═══ Passage shown

Too, that's the big reason I like harnesses for little dogs - allows you to pick them up with the leash without hanging them by the neck.


----------



## jayr232 (Oct 23, 2013)

IMO you should not forget that your dog is an animal and should not be treated the way as you would treat a human baby. This is the most common misconception among dog owners who spoils their dogs too much


----------



## jaysee (Dec 9, 2009)

finnfinnfriend said:


> Well my dog is a little brat and thinks he runs the show, (not to mention he is terrible on walks) so I have recently started trying to put my dog in his place and be the "Alpha", but it is harder than I thought. Meaning it is emotionally hard for me. For example, I am supposed to ignore him when I get home, but he looks totally dissed when he runs up to me and I ignore him. It makes me feel really bad. It's also really hard for me to not let him sleep under the covers with me. When he chooses to sleep with me at night, that is the only way I know he loves me, and if I can't let him do that, I don't feel like he does. It's just hard. idk....:roll:


You are the leader - you are in charge. Doesn't matter whether you call that being alpha or not. The biggest problem I see with the whole dominant/submissive thing is people not understanding what that really means. Many people attach negative feelings and emotions based on a tenuous grasp on the mechanics of the dynamic.

══════
═══ Dataset extract

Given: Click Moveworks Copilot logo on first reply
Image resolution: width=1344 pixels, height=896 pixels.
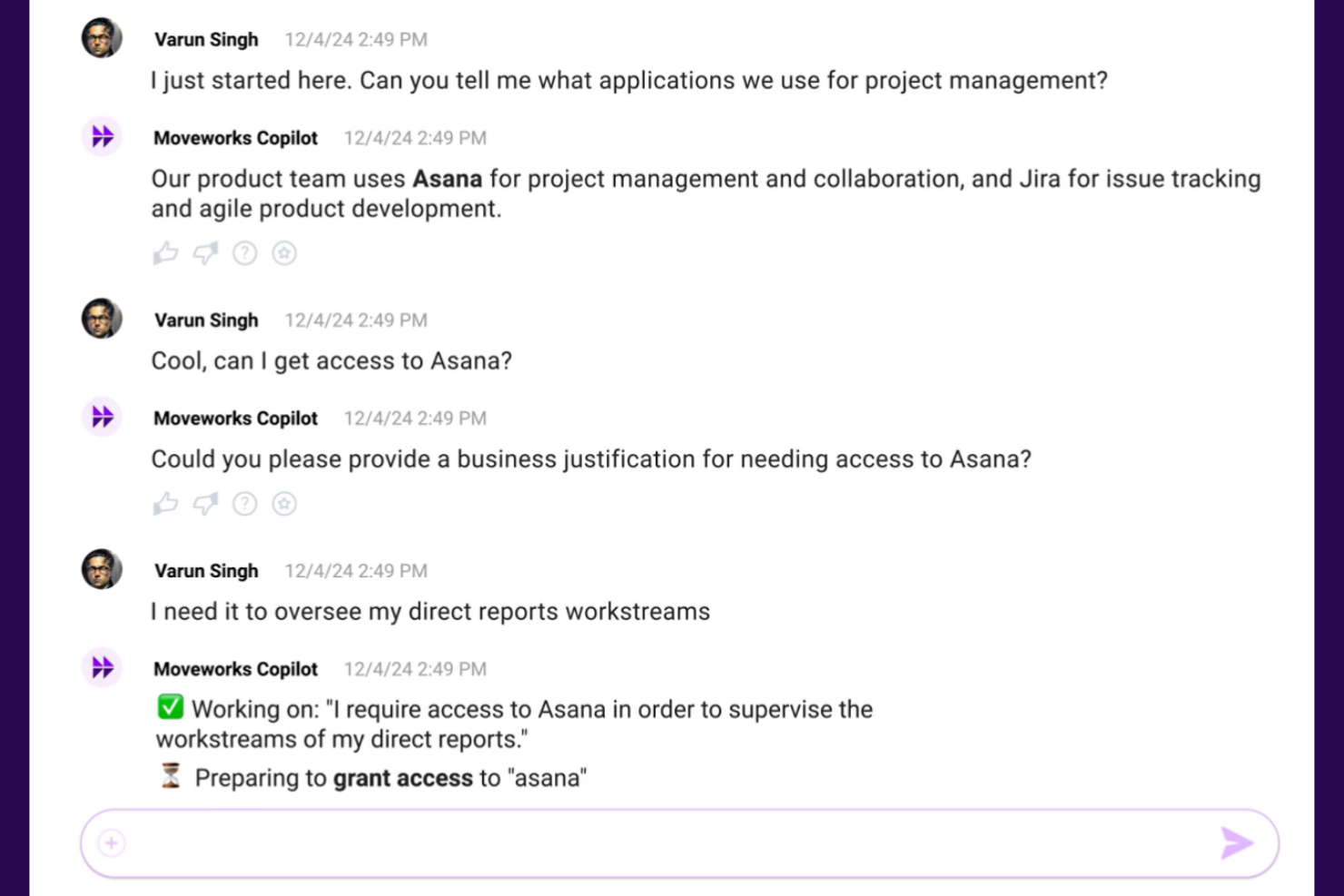Looking at the screenshot, I should tap(102, 136).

══════

__Instructions__
1 - Can you reproduce the dog forum thread word for word, from "IMO you should" to "(Dec 9, 2009)"?
2 - Answer these about the dog forum thread:
(a) What does a harness allow you to do with a little dog?
(b) According to jayr232, how should a dog not be treated?
(c) In the quoted post, what is finnfinnfriend supposed to do on getting home?
3 - Could you resume the dog forum thread, writing what comes after its final sentence?
None of the data is needed.

__In response__
1 -
IMO you should not forget that your dog is an animal and should not be treated the way as you would treat a human baby. This is the most common misconception among dog owners who spoils their dogs too much


----------



## jaysee (Dec 9, 2009)

2 -
(a) Pick it up with the leash without hanging it by the neck.
(b) The way you would treat a human baby.
(c) Ignore the dog.

3 -
One of the biggest issues with how I see many people train their dogs is that they wait for the dog to do something wrong and react to it. You have to take a more preemptive approach. As I say, you have to provide opportunities to teach them what you expect of them. If the dog likes chewing shoes, then use that to your advantage. Don't wait till the dogs chews another shoe - bring the shoe to the dog. By YOU initiating the exchange, it puts you in a position of power, and puts you in control of the situation. Play with the shoe, tease the dog with the shoe, and when it goes for the shoe intercede. It's how you claim the shoe as yours. Same thing with tissue and anything else the dog thinks it owns. It's your house - you own EVERYTHING in the house, including the dogs toys, it's bed, the water it drinks and the food it eats. It's all yours. (Isn't that the essence of the no free lunch method?) I think that such a change in attitude on your part will bring about positive changes in the dog.... As long as you are consistent. 

".....When the dog chooses to sleep with me...."

The dog will love you more when it respects you as the boss. Right now you are in a battle of wills, and you have to toughen up if you are to win. That's what it means to be dominant - to exert your will over overs. A GOOD dominant will satisfy the needs of the submissive in the process. It's quite a dance that takes place, even though it occurs subconsciously for most.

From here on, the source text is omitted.